Based on our research and field observations, adoption of the high-bulk, low-energy TMR concept for dry cows might lead to the following benefits:

  • Successful implementation of this program essentially eliminates occurrence of displaced abomasum. This may result from the greater rumen fill, which is maintained for some period of time even if cows go off feed for some reason, from the stabilizing effect on feed intake or through alteration of dietary cation-anion balances and potassium status (Janovick Guretzky et al., 2006; Janovick et al., 2011).
  • Field survey data collected by the Keenan Co. in Europe (courtesy of D. E. Beever, Richard Keenan and Co., Borris, Ireland) indicate strongly positive effects on health. In 277 herds (over 27,000 cows) in the United Kingdom, Ireland, France and Sweden, changing to the high-straw low-energy TMR system decreased assisted calvings by 53 percent. In addition, the change decreased milk fevers by 76 percent, retained placentas by 57 percent, displaced abomasum 85 percent, and ketosis by 75 percent. Using standard values for cost of these problems, the average increase in margin per cow in these herds was $114 just from improved health alone. While these are certainly not controlled research data, they are consistent with the results in our research as well as field observations in the U.S.
  • The same sources of observational data indicate that body condition, reproductive success, and foot health may be improved in herds struggling with these areas. A recent meta-analysis underway of our studies in this area shows that controlling energy intake decreases time to conception by 10 d compared with overconsumption of energy (Cardoso et al., 2011, unpublished data).
  • Although data are limited, milk production appears to be similar to results obtained with higher-energy close-up programs (Richards et al., 2009; Vasquez et al., 2011). There is some evidence that persistency may be improved, with cows reaching slightly lower and later peak milk.

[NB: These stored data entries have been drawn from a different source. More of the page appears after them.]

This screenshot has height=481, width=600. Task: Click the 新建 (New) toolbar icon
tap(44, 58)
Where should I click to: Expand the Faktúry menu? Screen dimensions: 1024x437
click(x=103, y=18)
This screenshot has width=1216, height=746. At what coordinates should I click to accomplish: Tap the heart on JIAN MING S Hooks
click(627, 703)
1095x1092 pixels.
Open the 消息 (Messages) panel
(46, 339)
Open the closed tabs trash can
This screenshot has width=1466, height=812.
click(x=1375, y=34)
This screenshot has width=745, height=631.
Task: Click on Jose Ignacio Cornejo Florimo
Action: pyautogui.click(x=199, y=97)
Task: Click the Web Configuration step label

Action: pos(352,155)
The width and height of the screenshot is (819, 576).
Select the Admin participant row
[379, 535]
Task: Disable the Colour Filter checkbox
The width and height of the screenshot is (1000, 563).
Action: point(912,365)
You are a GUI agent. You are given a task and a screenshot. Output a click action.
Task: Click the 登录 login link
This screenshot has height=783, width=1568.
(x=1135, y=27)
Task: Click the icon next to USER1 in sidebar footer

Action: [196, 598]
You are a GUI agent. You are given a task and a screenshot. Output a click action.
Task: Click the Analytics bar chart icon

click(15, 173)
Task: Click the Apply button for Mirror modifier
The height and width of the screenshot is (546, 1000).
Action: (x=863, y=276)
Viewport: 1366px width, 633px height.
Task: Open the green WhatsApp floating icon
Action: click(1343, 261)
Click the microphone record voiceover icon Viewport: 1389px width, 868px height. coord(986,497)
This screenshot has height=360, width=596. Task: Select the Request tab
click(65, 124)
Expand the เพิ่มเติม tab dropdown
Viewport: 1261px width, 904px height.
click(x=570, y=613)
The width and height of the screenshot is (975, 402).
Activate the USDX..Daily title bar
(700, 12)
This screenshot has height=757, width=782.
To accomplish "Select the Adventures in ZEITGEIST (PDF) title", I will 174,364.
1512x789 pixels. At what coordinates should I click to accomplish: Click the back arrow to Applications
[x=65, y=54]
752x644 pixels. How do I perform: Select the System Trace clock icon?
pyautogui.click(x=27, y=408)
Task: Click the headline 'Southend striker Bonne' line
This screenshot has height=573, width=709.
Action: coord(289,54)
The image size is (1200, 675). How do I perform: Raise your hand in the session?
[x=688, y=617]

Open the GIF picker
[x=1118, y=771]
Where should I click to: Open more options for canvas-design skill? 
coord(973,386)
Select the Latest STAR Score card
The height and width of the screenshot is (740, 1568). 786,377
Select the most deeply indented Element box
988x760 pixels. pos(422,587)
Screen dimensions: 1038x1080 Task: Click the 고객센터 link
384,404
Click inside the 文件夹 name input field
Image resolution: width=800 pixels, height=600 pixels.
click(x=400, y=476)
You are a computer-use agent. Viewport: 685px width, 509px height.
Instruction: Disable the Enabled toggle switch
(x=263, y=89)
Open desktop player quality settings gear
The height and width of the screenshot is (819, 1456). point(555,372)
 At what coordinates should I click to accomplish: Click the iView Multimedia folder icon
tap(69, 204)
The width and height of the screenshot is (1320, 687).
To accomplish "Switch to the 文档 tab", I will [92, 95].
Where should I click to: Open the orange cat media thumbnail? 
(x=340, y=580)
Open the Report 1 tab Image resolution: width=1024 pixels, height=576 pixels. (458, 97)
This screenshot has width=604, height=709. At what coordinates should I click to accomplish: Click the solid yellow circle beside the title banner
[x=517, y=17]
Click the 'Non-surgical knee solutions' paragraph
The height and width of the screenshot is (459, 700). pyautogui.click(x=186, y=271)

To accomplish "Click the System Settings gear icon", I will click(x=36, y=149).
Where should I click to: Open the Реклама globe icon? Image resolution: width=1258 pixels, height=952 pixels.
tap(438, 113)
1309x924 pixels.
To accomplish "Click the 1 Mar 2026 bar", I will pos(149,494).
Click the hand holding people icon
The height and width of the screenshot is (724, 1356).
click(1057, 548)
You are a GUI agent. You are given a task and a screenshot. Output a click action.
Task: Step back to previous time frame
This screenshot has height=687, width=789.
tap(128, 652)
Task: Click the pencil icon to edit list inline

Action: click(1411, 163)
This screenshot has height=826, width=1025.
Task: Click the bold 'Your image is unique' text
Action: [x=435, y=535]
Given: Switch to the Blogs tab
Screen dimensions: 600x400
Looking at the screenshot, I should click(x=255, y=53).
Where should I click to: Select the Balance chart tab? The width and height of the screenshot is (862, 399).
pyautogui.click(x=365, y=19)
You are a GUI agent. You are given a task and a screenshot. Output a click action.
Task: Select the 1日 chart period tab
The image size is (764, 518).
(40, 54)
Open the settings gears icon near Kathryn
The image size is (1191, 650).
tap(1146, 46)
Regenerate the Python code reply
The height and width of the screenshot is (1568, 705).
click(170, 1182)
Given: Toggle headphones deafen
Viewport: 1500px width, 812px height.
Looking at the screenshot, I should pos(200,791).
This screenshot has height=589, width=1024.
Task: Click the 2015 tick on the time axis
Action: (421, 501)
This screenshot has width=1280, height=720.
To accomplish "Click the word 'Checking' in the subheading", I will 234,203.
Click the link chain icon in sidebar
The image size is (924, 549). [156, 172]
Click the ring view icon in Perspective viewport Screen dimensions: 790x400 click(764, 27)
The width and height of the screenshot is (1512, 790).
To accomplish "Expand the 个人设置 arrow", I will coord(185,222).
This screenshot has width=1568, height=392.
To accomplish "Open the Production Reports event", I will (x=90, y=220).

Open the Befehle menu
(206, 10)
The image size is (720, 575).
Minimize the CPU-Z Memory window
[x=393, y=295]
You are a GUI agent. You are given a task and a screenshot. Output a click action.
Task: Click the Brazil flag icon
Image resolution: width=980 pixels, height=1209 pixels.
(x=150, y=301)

Therefore, producers should be careful to not evaluate the system based on early peaks and should look at total lactation milk yield, daily milk, and, over time, indices of reproduction and other non-milk indicators of economic value.
  • Straw and corn silage generally are lower in potassium and calcium, and thus help control the dietary cation-anion difference (DCAD) without excessive addition of anionic salt mixtures. Blood calcium concentrations decrease less when energy intake is controlled before calving (Dann et al., Janovick et al., unpublished data).
  • The program may simplify dry cow management and ration composition in many cases.
  • Depending on straw cost, rations based on corn silage and straw likely will be no more expensive than the average cost of traditional far-off and close-up diets, and could be cheaper where straw is plentiful. Remember that even when straw appears expensive, it is replacing something else in the diet so marginal cost is the key criterion. Furthermore, total DMI per cow may be lowered by addition of straw, so that feed cost per cow per day can actually be decreased substantially.